I was on the leadership team for our school’s Fellowship of Christian Athletes, for example, and the whole time, I was drinking heavily and sleeping with my boyfriend. I mean, how fake is that! It’s not like I was the only one, but it still wasn’t okay. I was in leadership. I was part of an organization with the purpose of championing the gospel, and yet I hadn’t been changed by the gospel myself! My life was no different from anyone who didn’t claim to know Jesus at all...except that I’d grown up in church, and still went to church every Sunday whether I was hung over or not. That’s what I built my safety net with—the misconception that since I’d “prayed the prayer,”
Only I wasn’t fine. I was enslaved to my sin.
This Jesus I spoke about and sang about was, in reality, a stranger to me. I could tell you stuff about Him, but not about how He’d changed my life. Because He hadn’t. Even my life as a churchgoer was a denial of Jesus.
Our family was recently reading one of the passages in the Gospels where Peter denied Jesus three times on the eve of His crucifixion. As we were reading, I couldn’t help but think back to how my own life had once been such a denial of Him.
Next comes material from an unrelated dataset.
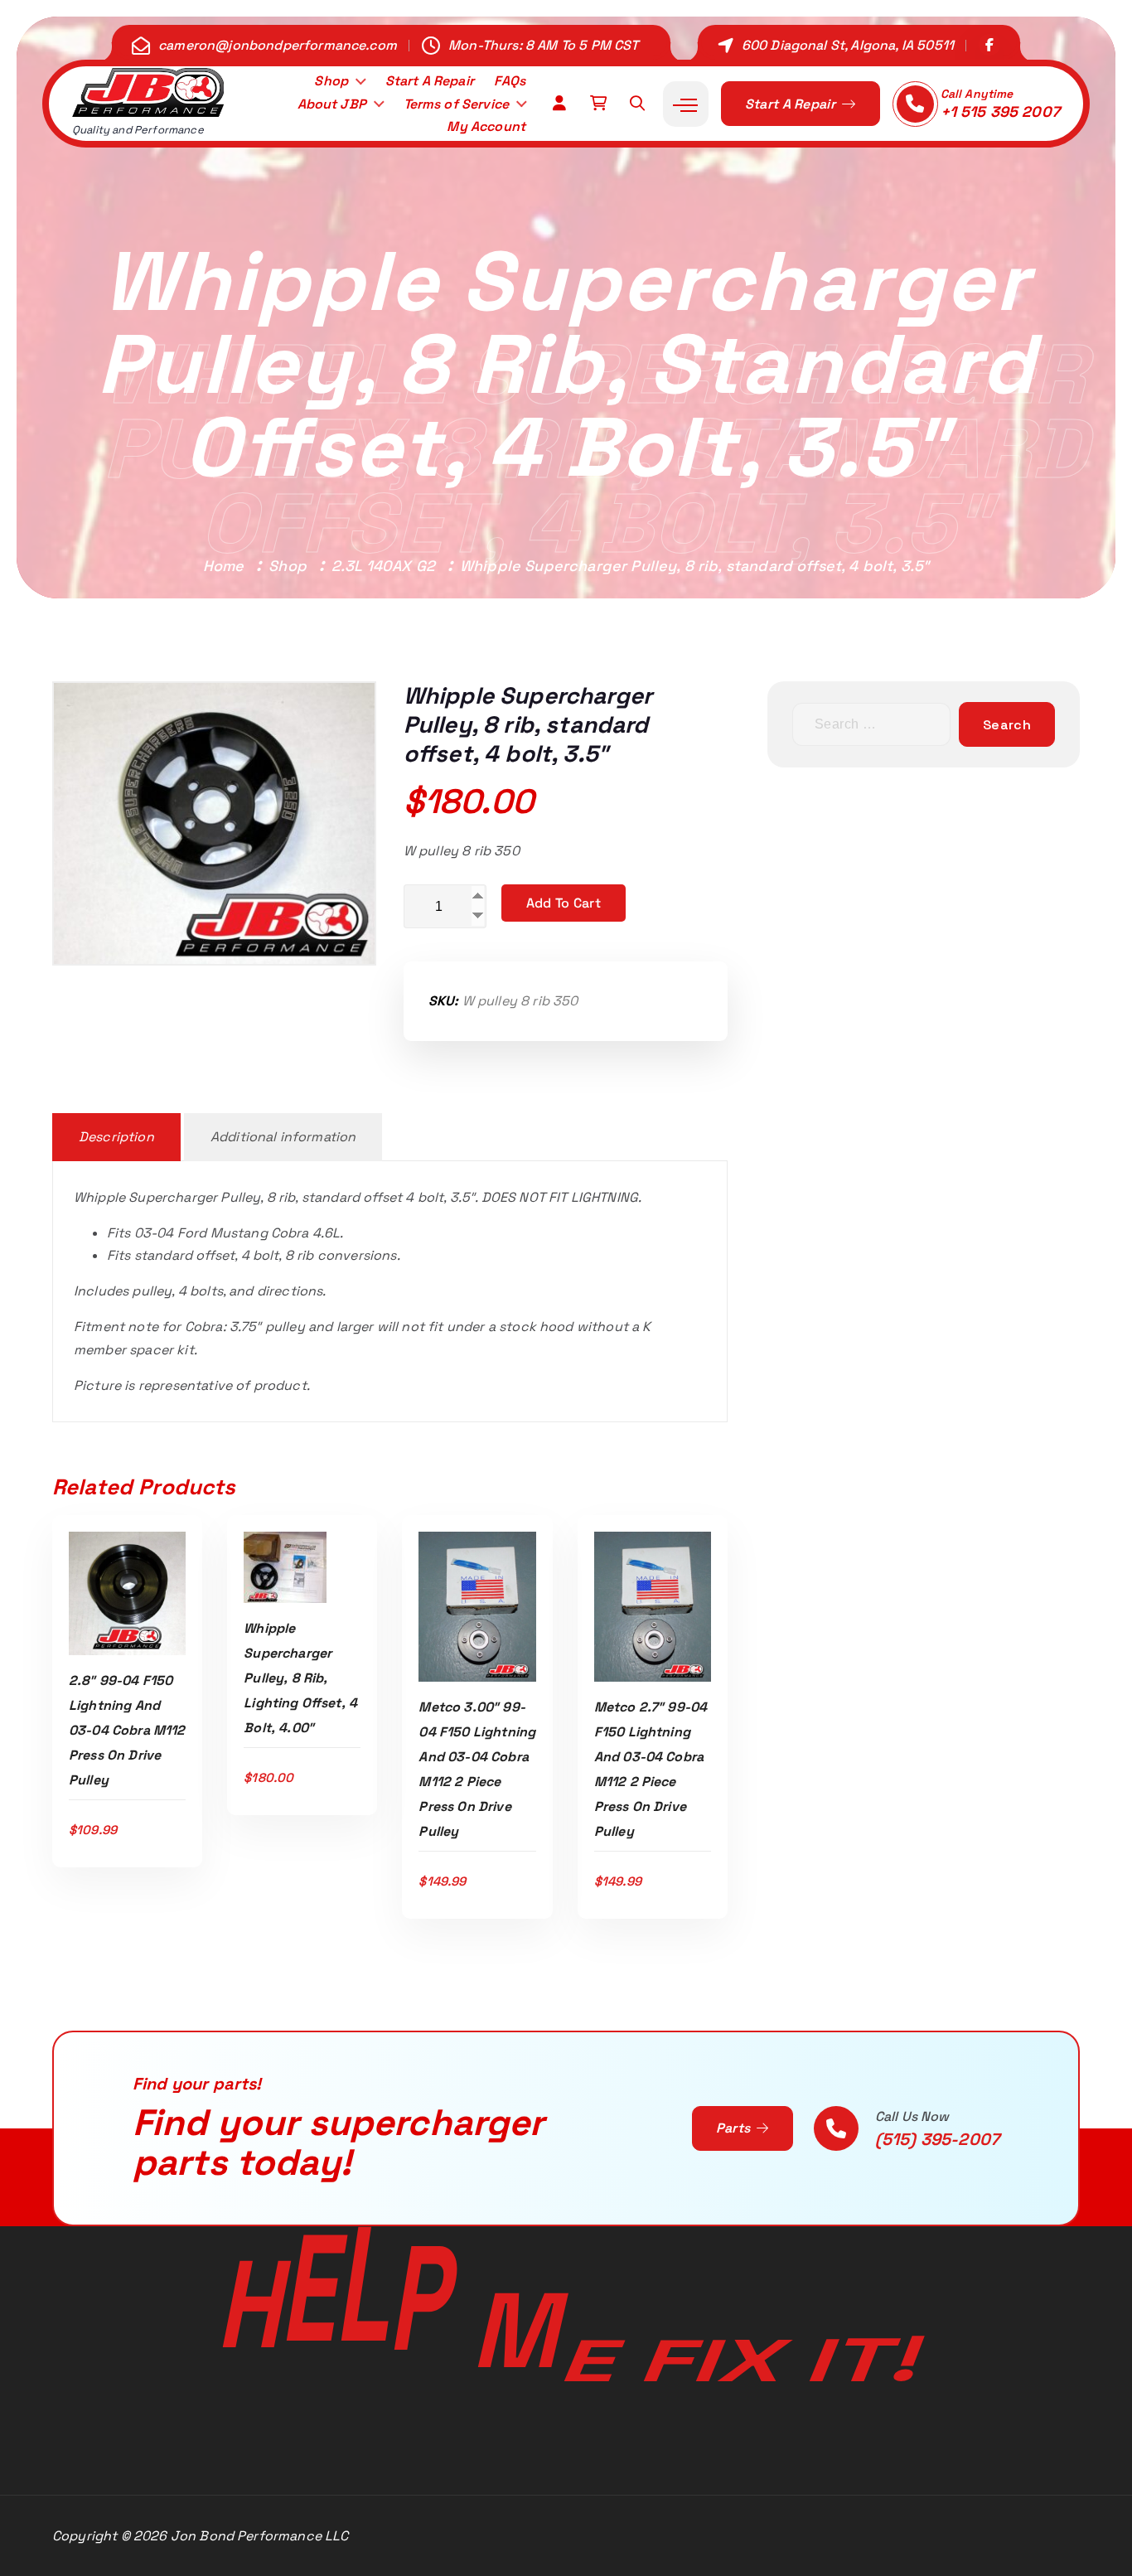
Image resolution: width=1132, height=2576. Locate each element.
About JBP (332, 104)
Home (223, 565)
On the outside, I acted like I knew Him, and loved Him, but on the inside, I was purely living for my own self—definitely not following Jesus.
But it brought to mind another story—one that followed a few weeks later in Peter’s life, after Jesus had been resurrected from the dead, before ascending into heaven to be with God the Father. Peter and some of the others had been up before dawn, out on their fishing boat, catching nothing but the wind in their sails. Yet at daybreak, Jesus had called to them from the shoreline, telling them to try casting their nets again, that they might just catch some fish this time. And, boy, did they ever.
At the sight of this miracle, Peter dived right into the water and swam directly to Jesus, who was waiting for them around a charcoal fire, with fish and bread roasting for breakfast in the early- morning light. Does it sound like Jesus was there to berate him? To shame him? To fuel his sense of regret?
No, Jesus had already paid Peter’s debt—and your debt, and my debt—days earlier when He died on the cross, and then rose from the dead. He’d forgiven Peter for denying Him, same as He’s forgiven me for denying Him too.
I don’t know where I’m catching you today. I don’t know if you started following Jesus as a kid and sort of wandered away from Him. I don’t know if you’re even now still trying to straddle the two boats of a double life. Perhaps you’re lashed with regret with no real idea for how to get past it.
All I really know is that He started pursuing us long before we were interested in running after Him. And only through receiving Christ’s righteousness and being given a new heart by God’s grace could anything good ever come out of me and out of you.
That’s what makes our stories worth telling.